## CONSIGNE
Dans l'extrait de page, reproduisez à l'identique le passage qui s'ouvre sur les mots contenant « Comme en témoigne » et se clôt sur « les nouvelles générations. ».

## EXTRAIT DE PAGE
Comme en témoigne le tag particulièrement nauséabond relayé à la fin de l’article en guise de conclusion - « Quelle est la différence entre un esclave et un travailleur ? L’esclave veut s’émanciper » - cette tendance s’accompagne d’une conception profondément anti-ouvrière [1], en opposition totale avec le soutien immense de la population et de la jeunesse à celles et ceux qui font tourner la société et sont actuellement en train de sacrifier des journées de salaire pour défendre un autre avenir pour les nouvelles générations.

Un mépris de classe qui explique sans doute la haine de ces mêmes autonomes pour le collectif marxiste révolutionnaire Le Poing Levé, qui ne se cache pas de lutter aux côtés des travailleurs pour renverser le système. Après avoir été les idiots utiles de la présidence et écrit un torchon contre la tradition d’auto-organisation du mouvement étudiant, c’est à coup de calomnies contre notre organisation sur Twitter que les autonomes ont cherché à trouver une issue : Le Poing Levé, qui dénonce et se mobilise contre toute forme de répression, aurait appelé la police, la présidence, ou les deux ; travaillerait main dans la main avec des anti-blocus ; convergerait objectivement avec la Cocarde…

Des attaques aussi délirantes que paradoxales puisque les mêmes finissent par appeler à saccager le local du Poing Levé, empruntant ainsi à l’extrême-droite des méthodes qu’elle affectionne. A un stade de décomposition aussi avancé, on comprend que certains repères deviennent flous, d’où l’utilité des guides comme celui sur l’occupation de nos amis. Celui-ci n’a malheureusement pas trouvé son public, car il n’intéresse plus qu’une poignée de nostalgiques de l’occupation de Tolbiac de 2018, qui s’énervent chaque fois que la réalité leur rappelle à quel point ils sont isolés.

## EXTRAIT DE DONNÉES
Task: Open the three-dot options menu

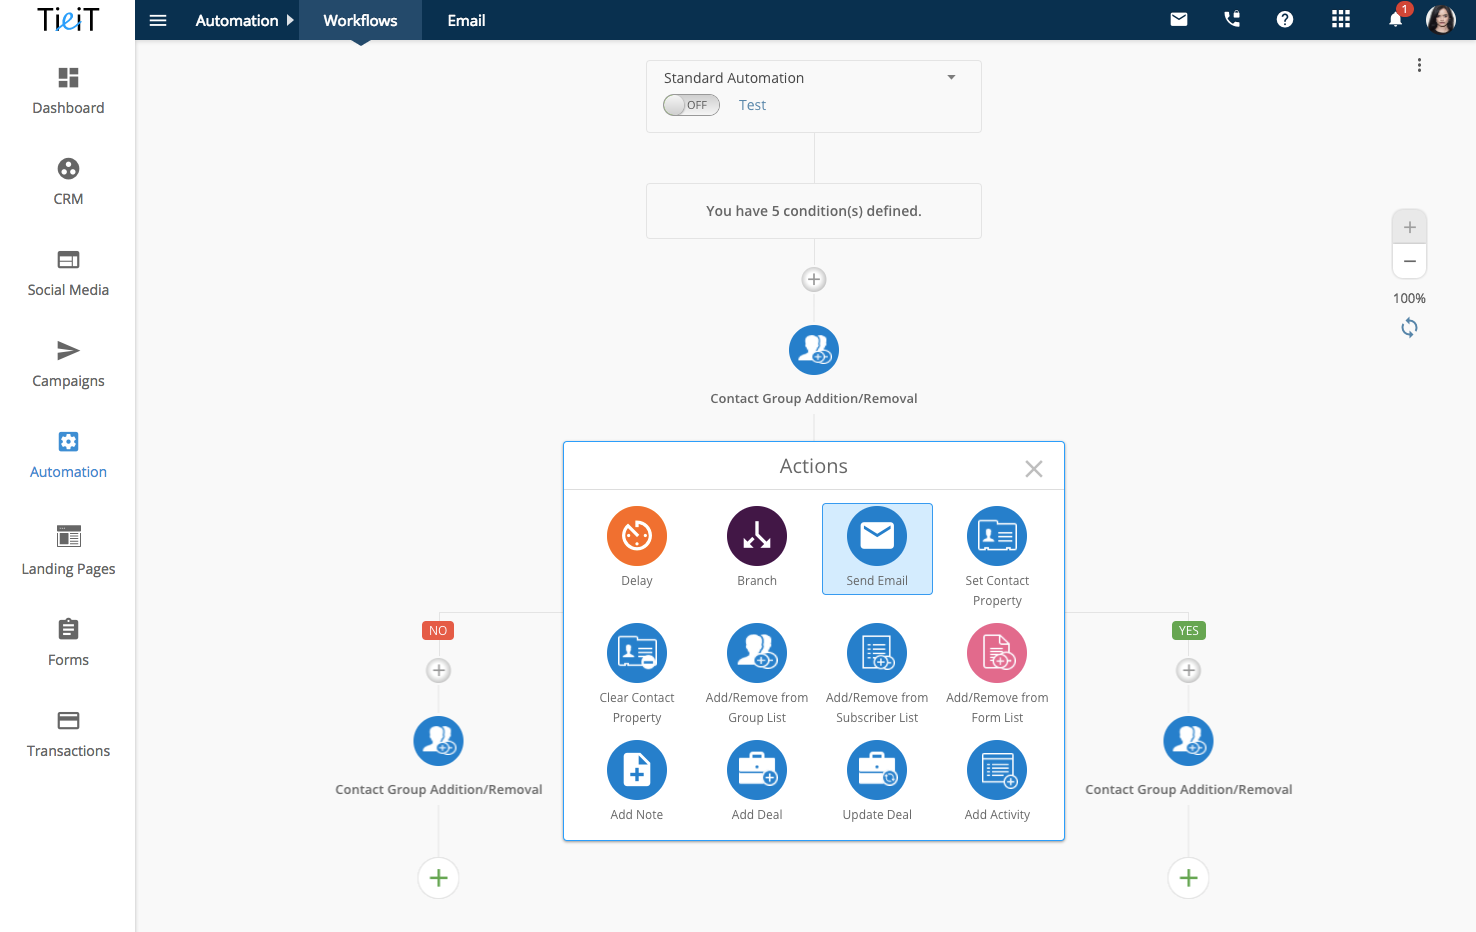Action: (1418, 65)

## CORRIGÉ
Comme en témoigne le tag particulièrement nauséabond relayé à la fin de l’article en guise de conclusion - « Quelle est la différence entre un esclave et un travailleur ? L’esclave veut s’émanciper » - cette tendance s’accompagne d’une conception profondément anti-ouvrière [1], en opposition totale avec le soutien immense de la population et de la jeunesse à celles et ceux qui font tourner la société et sont actuellement en train de sacrifier des journées de salaire pour défendre un autre avenir pour les nouvelles générations.